Exercise description> Looking at the listing below, retype exactly the lines starting at the one containing "Identify the click" and ending at the one containing "Productos (495, 27)", both included, and nothing else.

Records shown>

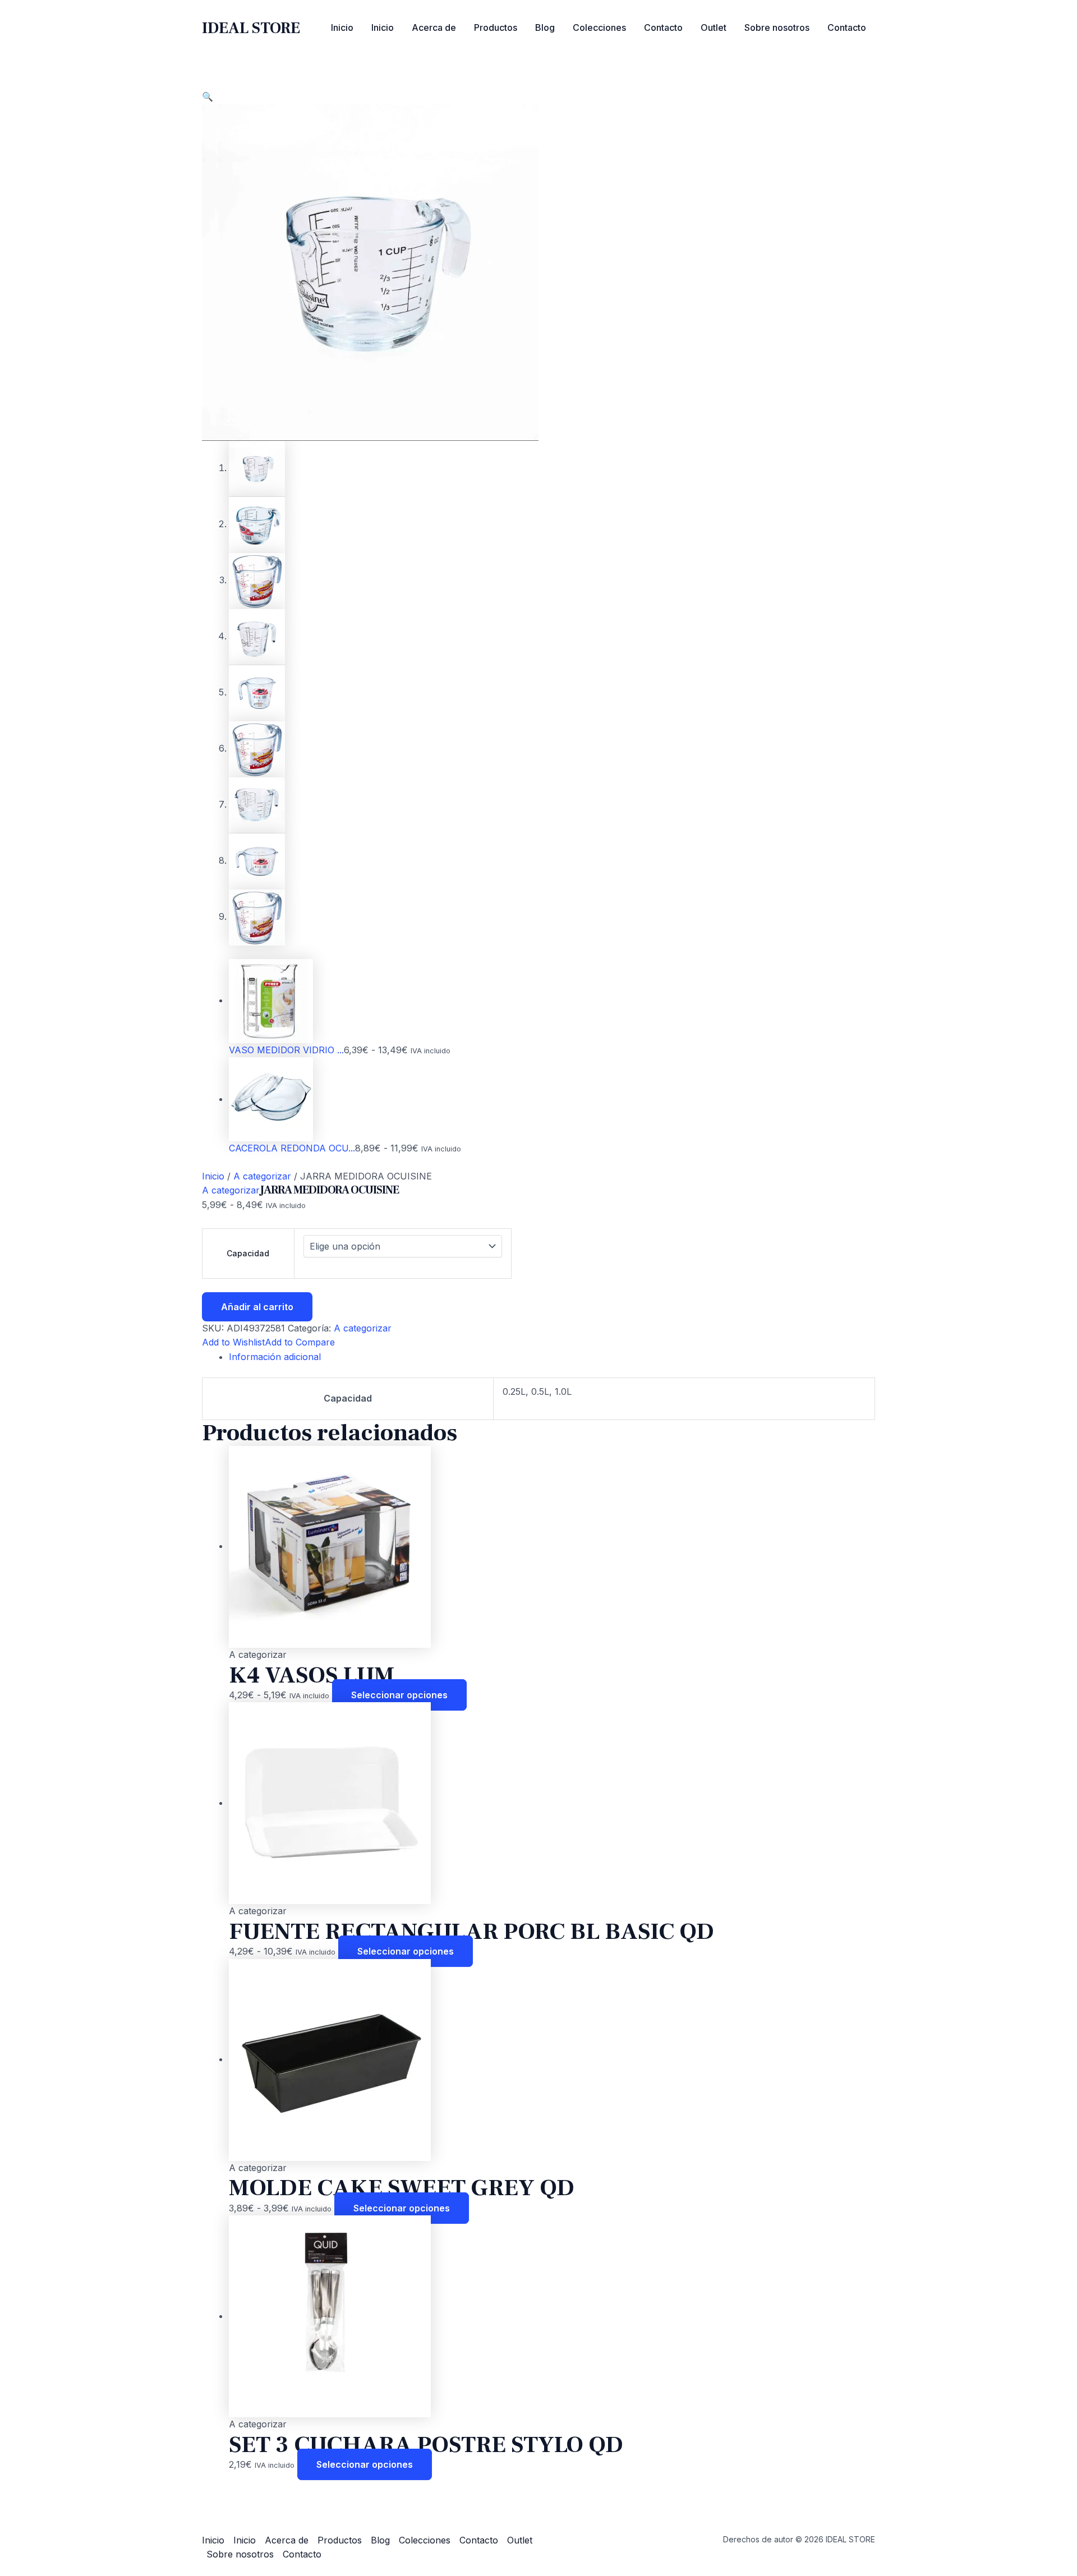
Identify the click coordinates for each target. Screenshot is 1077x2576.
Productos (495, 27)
...
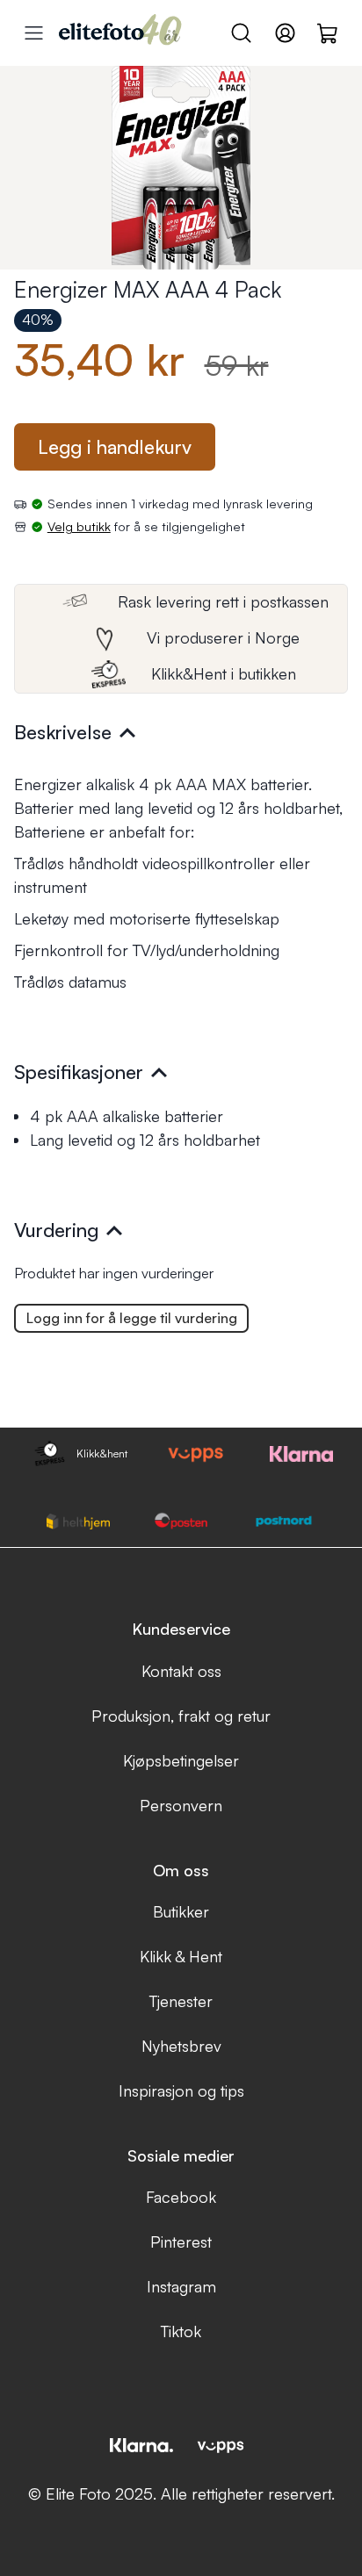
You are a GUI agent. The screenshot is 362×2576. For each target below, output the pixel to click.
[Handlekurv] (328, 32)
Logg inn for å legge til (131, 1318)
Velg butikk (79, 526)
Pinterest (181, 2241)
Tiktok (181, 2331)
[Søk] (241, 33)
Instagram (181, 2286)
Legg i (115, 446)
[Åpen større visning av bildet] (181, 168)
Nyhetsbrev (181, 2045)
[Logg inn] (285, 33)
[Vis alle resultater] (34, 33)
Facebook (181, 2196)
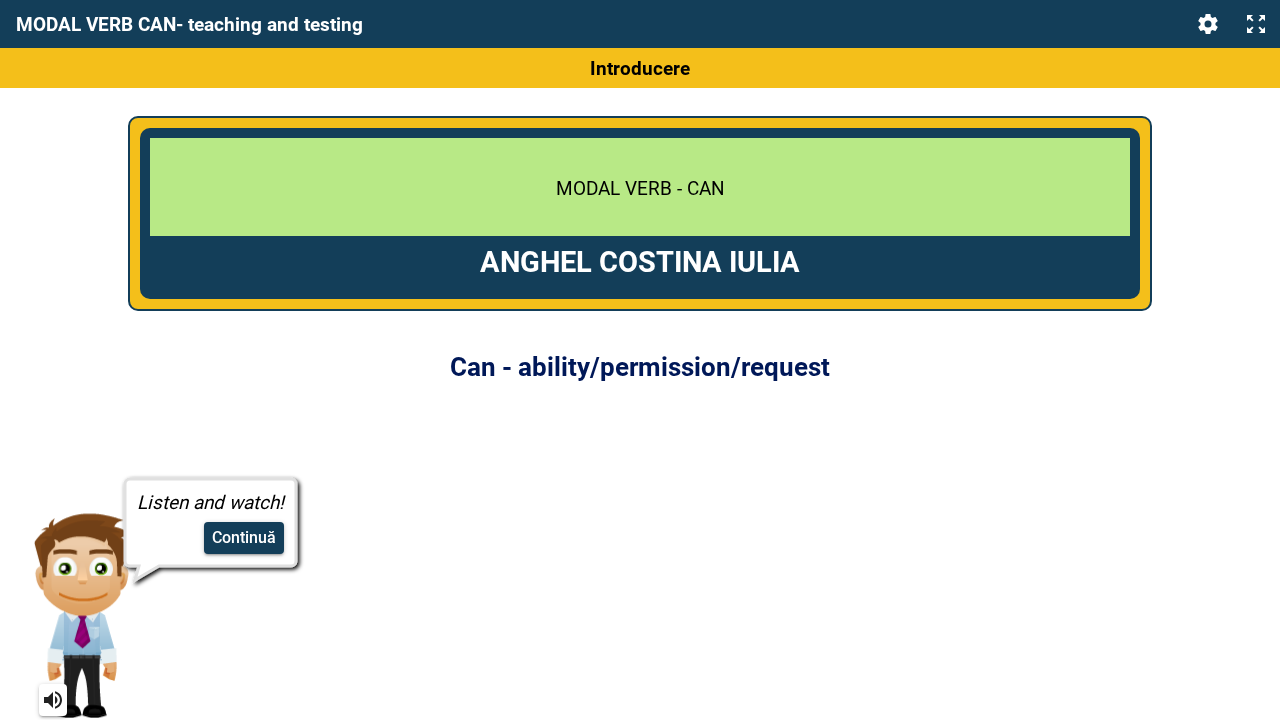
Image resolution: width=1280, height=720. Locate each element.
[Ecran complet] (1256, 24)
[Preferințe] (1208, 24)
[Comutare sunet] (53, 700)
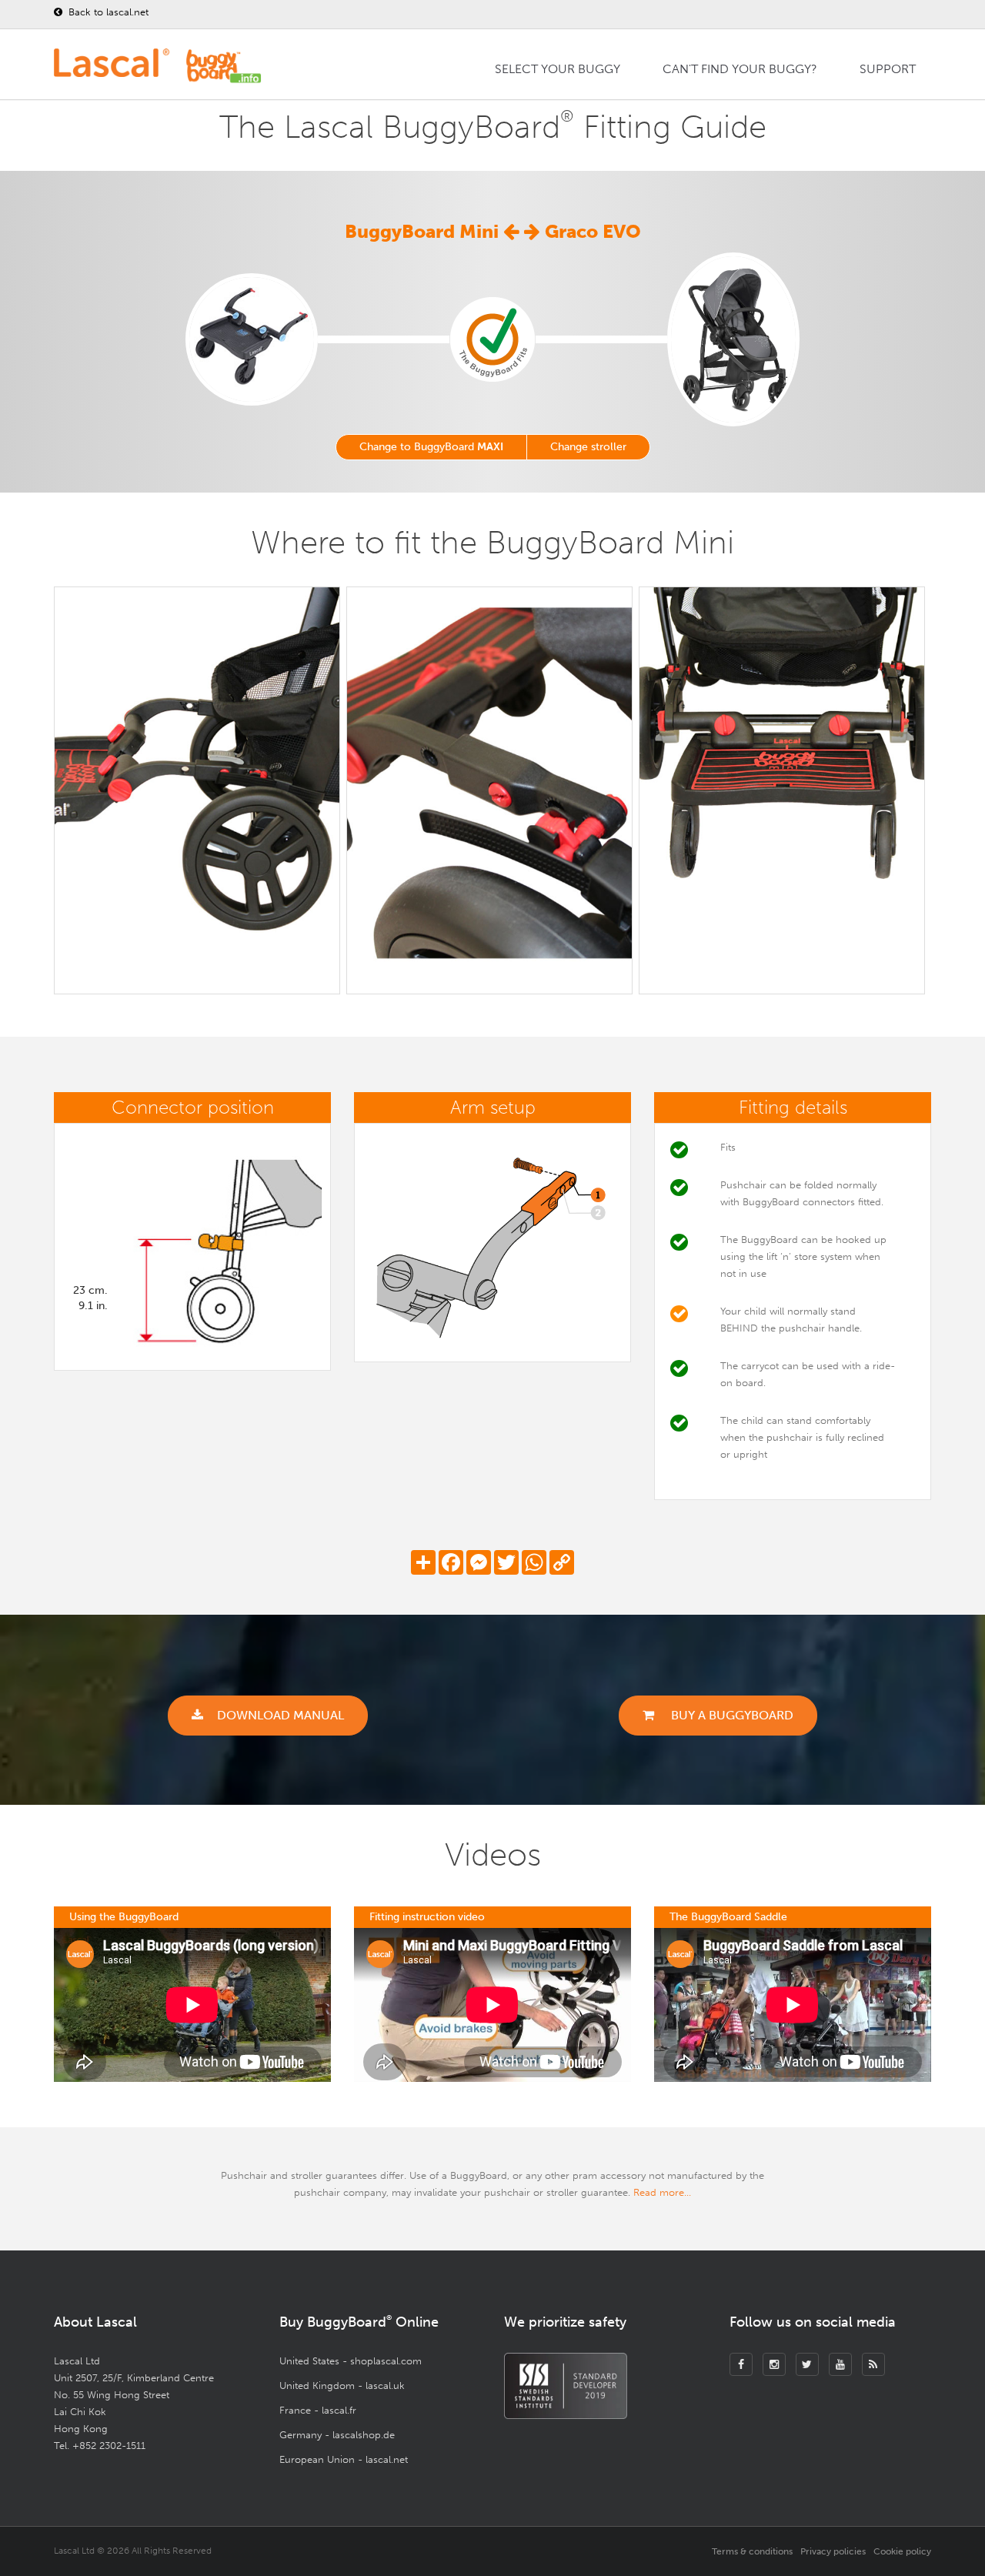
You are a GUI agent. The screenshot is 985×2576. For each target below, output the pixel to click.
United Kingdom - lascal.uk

Result of the exercise>
Identify the click coordinates for each target. Screenshot is 1077x2576.
Productos (495, 27)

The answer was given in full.